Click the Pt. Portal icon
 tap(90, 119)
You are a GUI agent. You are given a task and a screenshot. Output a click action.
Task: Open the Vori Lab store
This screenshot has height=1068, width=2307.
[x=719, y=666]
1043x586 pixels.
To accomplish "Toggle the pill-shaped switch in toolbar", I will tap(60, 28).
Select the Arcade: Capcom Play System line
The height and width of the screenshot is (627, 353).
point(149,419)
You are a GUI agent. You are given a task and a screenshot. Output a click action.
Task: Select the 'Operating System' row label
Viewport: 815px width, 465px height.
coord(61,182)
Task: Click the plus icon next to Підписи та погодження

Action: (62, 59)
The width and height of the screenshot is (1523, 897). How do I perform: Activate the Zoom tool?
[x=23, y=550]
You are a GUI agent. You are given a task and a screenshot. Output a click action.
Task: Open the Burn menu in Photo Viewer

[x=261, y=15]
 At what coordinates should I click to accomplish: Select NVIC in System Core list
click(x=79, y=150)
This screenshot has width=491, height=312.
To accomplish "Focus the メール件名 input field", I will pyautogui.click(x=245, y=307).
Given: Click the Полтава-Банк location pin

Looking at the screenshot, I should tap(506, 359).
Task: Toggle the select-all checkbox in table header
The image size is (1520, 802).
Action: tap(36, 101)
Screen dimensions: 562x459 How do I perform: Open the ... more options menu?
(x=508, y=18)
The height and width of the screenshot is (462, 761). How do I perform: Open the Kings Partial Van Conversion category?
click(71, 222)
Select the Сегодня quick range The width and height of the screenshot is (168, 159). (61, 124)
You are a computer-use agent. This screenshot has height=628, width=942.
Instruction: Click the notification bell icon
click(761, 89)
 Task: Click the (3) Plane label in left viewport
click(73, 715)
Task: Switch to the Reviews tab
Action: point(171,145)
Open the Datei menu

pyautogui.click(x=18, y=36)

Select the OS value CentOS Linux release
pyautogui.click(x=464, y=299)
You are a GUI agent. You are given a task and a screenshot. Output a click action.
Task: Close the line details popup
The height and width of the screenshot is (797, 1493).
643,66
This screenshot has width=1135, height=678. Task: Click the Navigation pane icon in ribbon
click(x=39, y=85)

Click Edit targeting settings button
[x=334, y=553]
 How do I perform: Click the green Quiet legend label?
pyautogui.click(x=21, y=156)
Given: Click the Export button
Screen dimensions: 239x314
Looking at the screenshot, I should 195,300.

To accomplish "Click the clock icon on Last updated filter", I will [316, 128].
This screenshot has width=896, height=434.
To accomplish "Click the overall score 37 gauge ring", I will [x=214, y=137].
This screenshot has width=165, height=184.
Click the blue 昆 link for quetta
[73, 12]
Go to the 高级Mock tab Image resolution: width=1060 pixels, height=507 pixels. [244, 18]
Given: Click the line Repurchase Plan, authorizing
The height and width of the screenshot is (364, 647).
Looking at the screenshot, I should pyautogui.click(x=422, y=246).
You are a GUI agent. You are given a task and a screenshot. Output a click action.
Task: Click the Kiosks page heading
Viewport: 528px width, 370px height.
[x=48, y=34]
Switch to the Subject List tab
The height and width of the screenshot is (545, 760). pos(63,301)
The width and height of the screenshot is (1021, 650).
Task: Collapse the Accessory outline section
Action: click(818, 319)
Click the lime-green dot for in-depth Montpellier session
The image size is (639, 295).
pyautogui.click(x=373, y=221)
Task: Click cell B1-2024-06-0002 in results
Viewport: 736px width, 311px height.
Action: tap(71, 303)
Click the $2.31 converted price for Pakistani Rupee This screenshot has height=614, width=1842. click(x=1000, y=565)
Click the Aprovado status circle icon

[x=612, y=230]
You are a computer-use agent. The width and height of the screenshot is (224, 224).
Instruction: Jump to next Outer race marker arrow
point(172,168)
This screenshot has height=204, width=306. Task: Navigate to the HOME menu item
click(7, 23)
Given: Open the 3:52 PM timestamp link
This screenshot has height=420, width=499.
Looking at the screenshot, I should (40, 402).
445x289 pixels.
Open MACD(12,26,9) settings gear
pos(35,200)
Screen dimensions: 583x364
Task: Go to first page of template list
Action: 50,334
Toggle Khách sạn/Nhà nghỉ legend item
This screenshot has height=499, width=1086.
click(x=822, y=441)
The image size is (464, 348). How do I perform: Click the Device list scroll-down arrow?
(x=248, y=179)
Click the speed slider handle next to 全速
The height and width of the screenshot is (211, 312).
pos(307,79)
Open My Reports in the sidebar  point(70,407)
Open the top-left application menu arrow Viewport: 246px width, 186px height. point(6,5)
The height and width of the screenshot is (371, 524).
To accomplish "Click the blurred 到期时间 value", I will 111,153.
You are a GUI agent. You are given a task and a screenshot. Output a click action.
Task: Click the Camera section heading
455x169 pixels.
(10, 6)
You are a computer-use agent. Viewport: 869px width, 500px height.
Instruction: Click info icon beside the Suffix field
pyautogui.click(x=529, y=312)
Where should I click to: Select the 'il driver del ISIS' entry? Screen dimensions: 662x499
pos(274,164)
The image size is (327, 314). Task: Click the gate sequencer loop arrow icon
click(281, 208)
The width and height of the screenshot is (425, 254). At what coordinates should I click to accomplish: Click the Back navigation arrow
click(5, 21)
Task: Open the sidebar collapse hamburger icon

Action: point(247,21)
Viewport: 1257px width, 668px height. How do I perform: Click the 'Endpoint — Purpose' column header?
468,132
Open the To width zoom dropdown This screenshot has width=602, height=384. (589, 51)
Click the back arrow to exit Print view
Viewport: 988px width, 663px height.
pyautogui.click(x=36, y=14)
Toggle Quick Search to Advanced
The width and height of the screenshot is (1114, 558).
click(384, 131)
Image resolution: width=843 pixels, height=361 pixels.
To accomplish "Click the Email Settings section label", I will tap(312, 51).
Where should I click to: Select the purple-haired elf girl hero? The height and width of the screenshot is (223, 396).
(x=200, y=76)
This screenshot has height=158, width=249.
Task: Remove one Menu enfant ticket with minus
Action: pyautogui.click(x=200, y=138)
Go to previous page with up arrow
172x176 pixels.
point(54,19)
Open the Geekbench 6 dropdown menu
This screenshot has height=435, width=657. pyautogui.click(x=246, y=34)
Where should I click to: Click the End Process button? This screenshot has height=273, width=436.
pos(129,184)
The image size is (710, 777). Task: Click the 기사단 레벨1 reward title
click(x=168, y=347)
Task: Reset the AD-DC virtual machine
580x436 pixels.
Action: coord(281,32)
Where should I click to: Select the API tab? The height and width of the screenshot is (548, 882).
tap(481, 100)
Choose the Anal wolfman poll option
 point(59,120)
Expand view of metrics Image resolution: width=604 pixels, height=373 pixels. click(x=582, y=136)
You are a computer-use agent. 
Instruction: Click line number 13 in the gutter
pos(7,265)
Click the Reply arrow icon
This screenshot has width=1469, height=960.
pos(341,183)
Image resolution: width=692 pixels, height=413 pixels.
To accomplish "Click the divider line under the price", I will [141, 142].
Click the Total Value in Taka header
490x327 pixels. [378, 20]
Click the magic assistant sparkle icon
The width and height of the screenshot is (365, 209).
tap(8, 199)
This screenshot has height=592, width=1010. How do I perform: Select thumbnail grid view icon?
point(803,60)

__Set exercise__:
Please lay out all the entries above as a numbered list, leaving out any blank lines.

__Response__:
1. Click the Pt. Portal icon
2.  tap(90, 119)
3. You are a GUI agent. You are given a task and a screenshot. Output a click action.
4. Task: Open the Vori Lab store
5. This screenshot has height=1068, width=2307.
6. [x=719, y=666]
7. 1043x586 pixels.
8. To accomplish "Toggle the pill-shaped switch in toolbar", I will tap(60, 28).
9. Select the Arcade: Capcom Play System line
10. The height and width of the screenshot is (627, 353).
11. point(149,419)
12. You are a GUI agent. You are given a task and a screenshot. Output a click action.
13. Task: Select the 'Operating System' row label
14. Viewport: 815px width, 465px height.
15. coord(61,182)
16. Task: Click the plus icon next to Підписи та погодження
17. Action: (62, 59)
18. The width and height of the screenshot is (1523, 897). How do I perform: Activate the Zoom tool?
19. [x=23, y=550]
20. You are a GUI agent. You are given a task and a screenshot. Output a click action.
21. Task: Open the Burn menu in Photo Viewer
22. [x=261, y=15]
23.  At what coordinates should I click to accomplish: Select NVIC in System Core list
24. click(x=79, y=150)
25. This screenshot has width=491, height=312.
26. To accomplish "Focus the メール件名 input field", I will pyautogui.click(x=245, y=307).
27. Given: Click the Полтава-Банк location pin
28. Looking at the screenshot, I should tap(506, 359).
29. Task: Toggle the select-all checkbox in table header
30. The image size is (1520, 802).
31. Action: tap(36, 101)
32. Screen dimensions: 562x459 How do I perform: Open the ... more options menu?
33. (x=508, y=18)
34. The height and width of the screenshot is (462, 761). How do I perform: Open the Kings Partial Van Conversion category?
35. click(71, 222)
36. Select the Сегодня quick range The width and height of the screenshot is (168, 159). (61, 124)
37. You are a computer-use agent. This screenshot has height=628, width=942.
38. Instruction: Click the notification bell icon
39. click(761, 89)
40.  Task: Click the (3) Plane label in left viewport
41. click(73, 715)
42. Task: Switch to the Reviews tab
43. Action: point(171,145)
44. Open the Datei menu
45. pyautogui.click(x=18, y=36)
46. Select the OS value CentOS Linux release
47. pyautogui.click(x=464, y=299)
48. You are a GUI agent. You are given a task and a screenshot. Output a click action.
49. Task: Close the line details popup
50. The height and width of the screenshot is (797, 1493).
51. 643,66
52. This screenshot has width=1135, height=678. Task: Click the Navigation pane icon in ribbon
53. click(x=39, y=85)
54. Click Edit targeting settings button
55. [x=334, y=553]
56.  How do I perform: Click the green Quiet legend label?
57. pyautogui.click(x=21, y=156)
58. Given: Click the Export button
59. Screen dimensions: 239x314
60. Looking at the screenshot, I should 195,300.
61. To accomplish "Click the clock icon on Last updated filter", I will [316, 128].
62. This screenshot has width=896, height=434.
63. To accomplish "Click the overall score 37 gauge ring", I will [x=214, y=137].
64. This screenshot has width=165, height=184.
65. Click the blue 昆 link for quetta
66. [73, 12]
67. Go to the 高级Mock tab Image resolution: width=1060 pixels, height=507 pixels. [244, 18]
68. Given: Click the line Repurchase Plan, authorizing
69. The height and width of the screenshot is (364, 647).
70. Looking at the screenshot, I should pyautogui.click(x=422, y=246).
71. You are a GUI agent. You are given a task and a screenshot. Output a click action.
72. Task: Click the Kiosks page heading
73. Viewport: 528px width, 370px height.
74. [x=48, y=34]
75. Switch to the Subject List tab
76. The height and width of the screenshot is (545, 760). pos(63,301)
77. The width and height of the screenshot is (1021, 650).
78. Task: Collapse the Accessory outline section
79. Action: click(818, 319)
80. Click the lime-green dot for in-depth Montpellier session
81. The image size is (639, 295).
82. pyautogui.click(x=373, y=221)
83. Task: Click cell B1-2024-06-0002 in results
84. Viewport: 736px width, 311px height.
85. Action: tap(71, 303)
86. Click the $2.31 converted price for Pakistani Rupee This screenshot has height=614, width=1842. click(x=1000, y=565)
87. Click the Aprovado status circle icon
88. [x=612, y=230]
89. You are a computer-use agent. The width and height of the screenshot is (224, 224).
90. Instruction: Jump to next Outer race marker arrow
91. point(172,168)
92. This screenshot has height=204, width=306. Task: Navigate to the HOME menu item
93. click(7, 23)
94. Given: Open the 3:52 PM timestamp link
95. This screenshot has height=420, width=499.
96. Looking at the screenshot, I should (40, 402).
97. 445x289 pixels.
98. Open MACD(12,26,9) settings gear
99. pos(35,200)
100. Screen dimensions: 583x364
101. Task: Go to first page of template list
102. Action: 50,334
103. Toggle Khách sạn/Nhà nghỉ legend item
104. This screenshot has height=499, width=1086.
105. click(x=822, y=441)
106. The image size is (464, 348). How do I perform: Click the Device list scroll-down arrow?
107. (x=248, y=179)
108. Click the speed slider handle next to 全速
109. The height and width of the screenshot is (211, 312).
110. pos(307,79)
111. Open My Reports in the sidebar  point(70,407)
112. Open the top-left application menu arrow Viewport: 246px width, 186px height. point(6,5)
113. The height and width of the screenshot is (371, 524).
114. To accomplish "Click the blurred 到期时间 value", I will 111,153.
115. You are a GUI agent. You are given a task and a screenshot. Output a click action.
116. Task: Click the Camera section heading
117. 455x169 pixels.
118. (10, 6)
119. You are a computer-use agent. Viewport: 869px width, 500px height.
120. Instruction: Click info icon beside the Suffix field
121. pyautogui.click(x=529, y=312)
122. Where should I click to: Select the 'il driver del ISIS' entry? Screen dimensions: 662x499
123. pos(274,164)
124. The image size is (327, 314). Task: Click the gate sequencer loop arrow icon
125. click(281, 208)
126. The width and height of the screenshot is (425, 254). At what coordinates should I click to accomplish: Click the Back navigation arrow
127. click(5, 21)
128. Task: Open the sidebar collapse hamburger icon
129. Action: point(247,21)
130. Viewport: 1257px width, 668px height. How do I perform: Click the 'Endpoint — Purpose' column header?
131. 468,132
132. Open the To width zoom dropdown This screenshot has width=602, height=384. (589, 51)
133. Click the back arrow to exit Print view
134. Viewport: 988px width, 663px height.
135. pyautogui.click(x=36, y=14)
136. Toggle Quick Search to Advanced
137. The width and height of the screenshot is (1114, 558).
138. click(384, 131)
139. Image resolution: width=843 pixels, height=361 pixels.
140. To accomplish "Click the Email Settings section label", I will tap(312, 51).
141. Where should I click to: Select the purple-haired elf girl hero? The height and width of the screenshot is (223, 396).
142. (x=200, y=76)
143. This screenshot has height=158, width=249.
144. Task: Remove one Menu enfant ticket with minus
145. Action: pyautogui.click(x=200, y=138)
146. Go to previous page with up arrow
147. 172x176 pixels.
148. point(54,19)
149. Open the Geekbench 6 dropdown menu
150. This screenshot has height=435, width=657. pyautogui.click(x=246, y=34)
151. Where should I click to: Click the End Process button? This screenshot has height=273, width=436.
152. pos(129,184)
153. The image size is (710, 777). Task: Click the 기사단 레벨1 reward title
154. click(x=168, y=347)
155. Task: Reset the AD-DC virtual machine
156. 580x436 pixels.
157. Action: coord(281,32)
158. Where should I click to: Select the API tab? The height and width of the screenshot is (548, 882).
159. tap(481, 100)
160. Choose the Anal wolfman poll option
161.  point(59,120)
162. Expand view of metrics Image resolution: width=604 pixels, height=373 pixels. click(x=582, y=136)
163. You are a computer-use agent. 
164. Instruction: Click line number 13 in the gutter
165. pos(7,265)
166. Click the Reply arrow icon
167. This screenshot has width=1469, height=960.
168. pos(341,183)
169. Image resolution: width=692 pixels, height=413 pixels.
170. To accomplish "Click the divider line under the price", I will [141, 142].
171. Click the Total Value in Taka header
172. 490x327 pixels. [378, 20]
173. Click the magic assistant sparkle icon
174. The width and height of the screenshot is (365, 209).
175. tap(8, 199)
176. This screenshot has height=592, width=1010. How do I perform: Select thumbnail grid view icon?
177. point(803,60)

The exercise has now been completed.